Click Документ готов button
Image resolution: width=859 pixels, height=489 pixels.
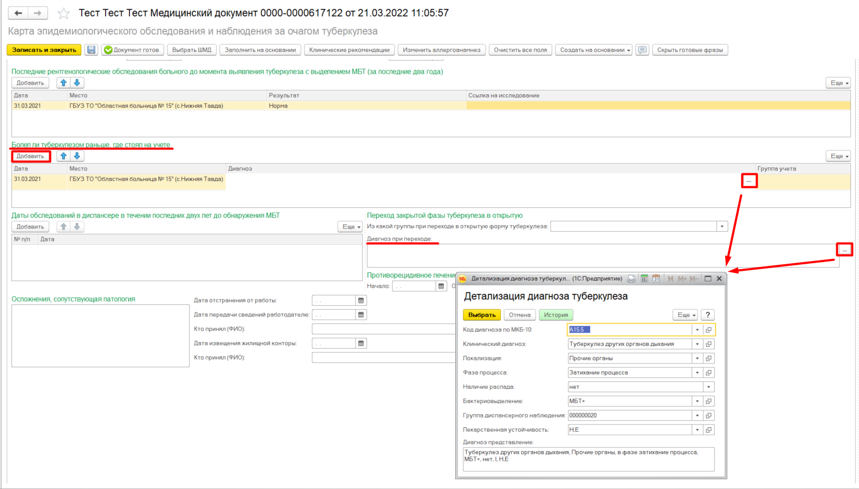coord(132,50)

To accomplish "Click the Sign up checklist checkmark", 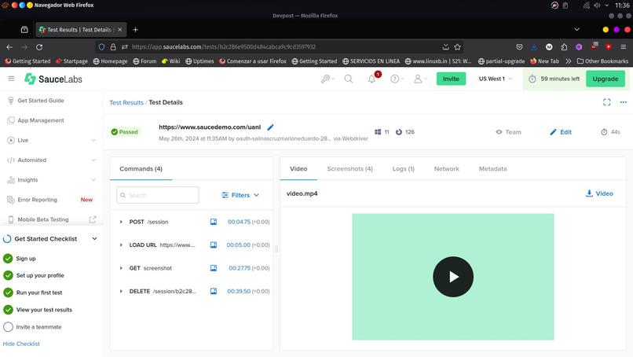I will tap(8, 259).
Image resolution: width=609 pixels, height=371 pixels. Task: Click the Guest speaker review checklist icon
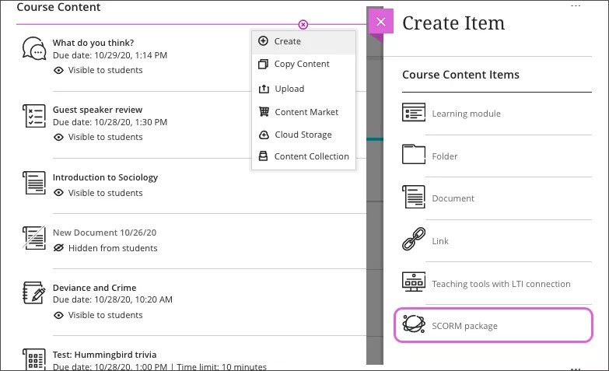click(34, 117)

:::

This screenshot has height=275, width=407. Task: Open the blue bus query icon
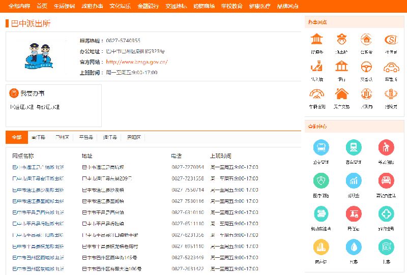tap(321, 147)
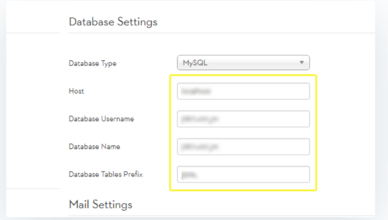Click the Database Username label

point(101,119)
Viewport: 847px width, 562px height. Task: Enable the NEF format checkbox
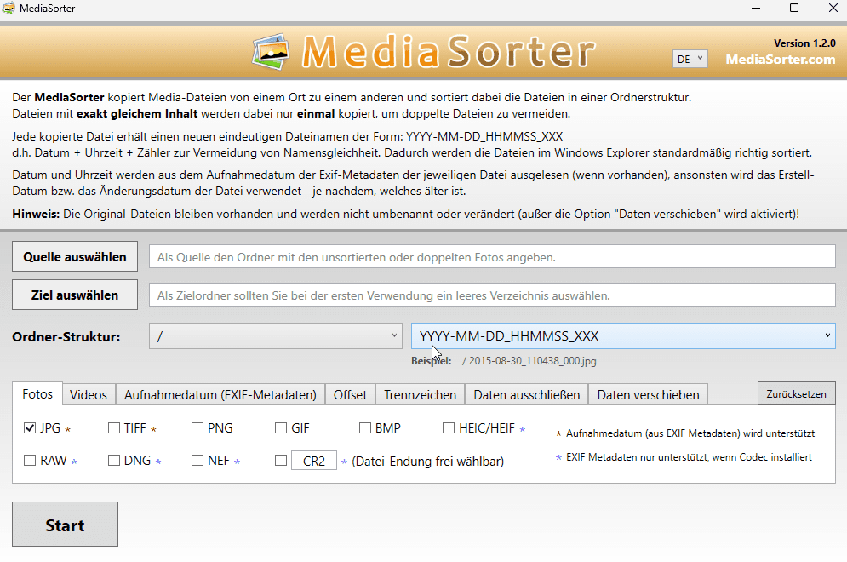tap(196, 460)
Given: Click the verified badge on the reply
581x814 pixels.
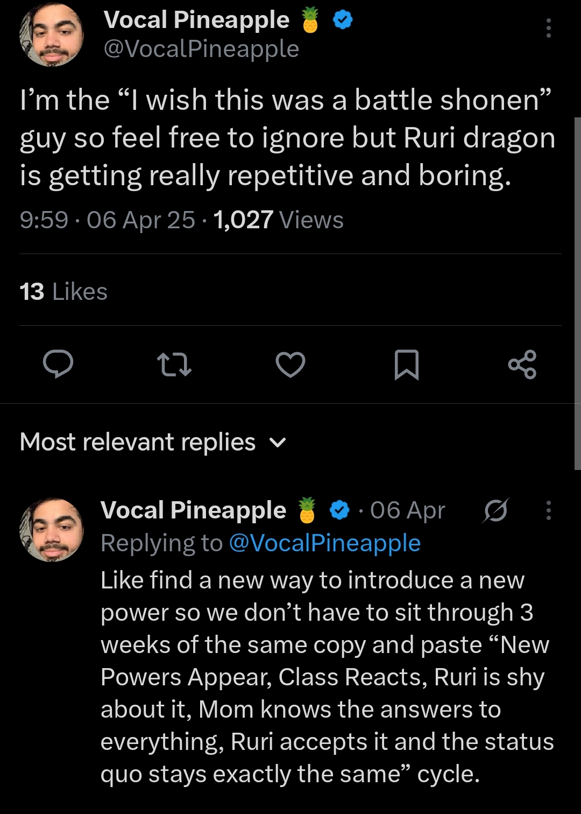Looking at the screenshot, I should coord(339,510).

:::

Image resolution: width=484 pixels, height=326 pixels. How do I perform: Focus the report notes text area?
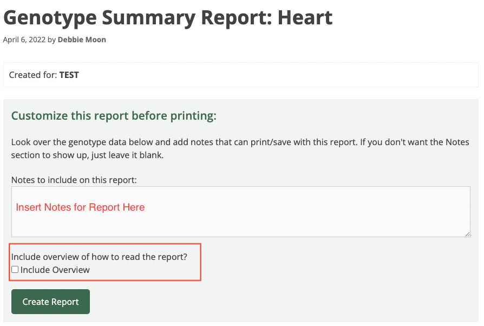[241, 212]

:::

> **Anweisung**: Gib nur den Abschnitt von der Zeile mit "Image resolution: width=609" bis einschließlich der Zeile mit "click(34, 117)" vollständig mit allen Textzeilen wieder und verschiebe dabei jede Koordinate in den Antworten um 110. Lass die Bilder weg.

> **Die Lösung**:
Image resolution: width=609 pixels, height=371 pixels. Task: Click the Guest speaker review checklist icon
click(144, 227)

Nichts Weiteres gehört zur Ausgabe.